Week 22

So we have a BLASTer to see which genes in humans are homologous to genes in drosophila melanogaster, our model organism for cell motility. It works- it just takes a couple of hours to get an output file for 20 genes. Should be no problem to run overnight.

Miriam has been working on a way to verify that the network is working. Currently, she has been eliminating some positives while keeping others, looking at how high up the eliminated positives are in the result. It should be fruitful.

We also looked at how other functionally similar genes we were certain about were similar. We found that all of the gene interactions we thought of as functionally similar had strong edges in the networks. This validates the network as a whole as biologically sound and will further validate our results.

Week 21

Although we had the bio qual, we still managed to do a little bit of work. One of the sources for our positive set was a little suspect, so we decided to take it out and see the impact on the results. We found that there was a drastic change. Since we were relatively confident that the other positives were good, if the suspect one was good, then the results wouldn’t change as much if we ran the whole network through. What we found was that it was indeed not very good. The output file was dramatically different. But we need a way to quantify the change

This upcoming week, we will also be developing a program to find how conserved our output genes are in fruit flies, which are our model organism

Week 20

I took a pathway that I know pretty well, NMDA-based long term potentiation (the process by which neurons become more sensitive to neurotransmitters in response to glutamatergic activity). I made some positives for both the first part of the pathway, the channel proteins that bind to and Ca2+ associated proteins, and the last part of the pathway, which involves nuclear proteins involved with transcribing growth factors and new channel proteins.

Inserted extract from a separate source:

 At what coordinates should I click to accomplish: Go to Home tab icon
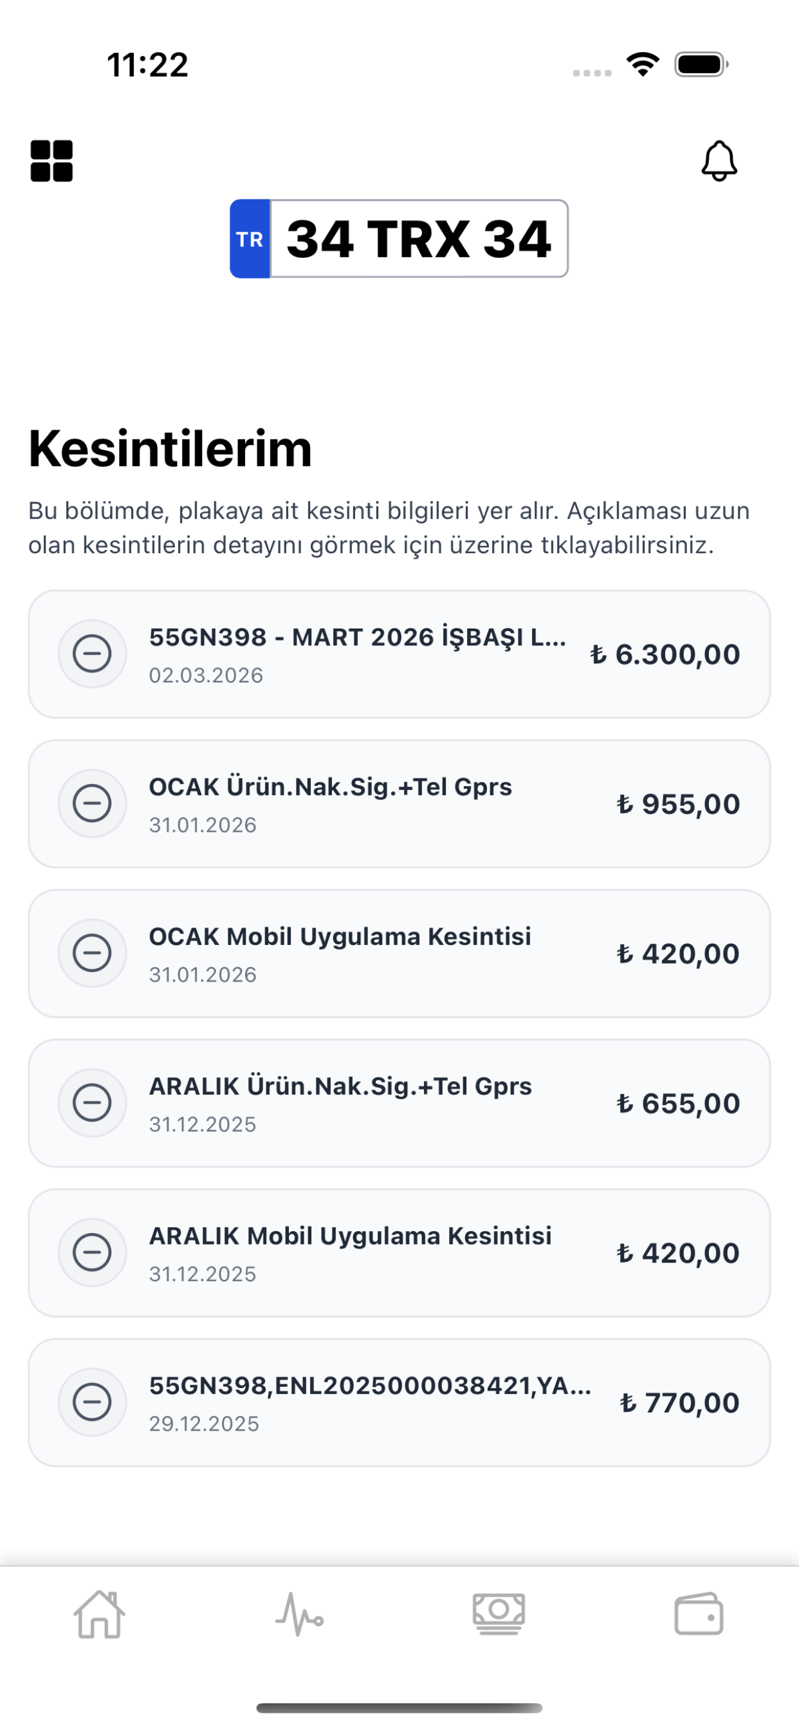99,1614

A protein centrally implicated in LTP, CaMKII, was used as the reference ranked 21 out of ~15,000. It’s good, but it could be improved. It might be better if we allowed for more precision.

Upcoming tasks will include further verifications, but will probably be postponed, since both of us are taking the biology junior qualifying exam, which is a cumulative exam that we need to pass to graduate.

Week 18

We needed to find drosophila analogs to the genes high on our list, so this week, we built a program that converts human gene names to human protein ID numbers from the NCBI. Then, the ID number is put into BLAST, a tool from the NCBI that sorts drosophila proteins by amino residue sequence similarity.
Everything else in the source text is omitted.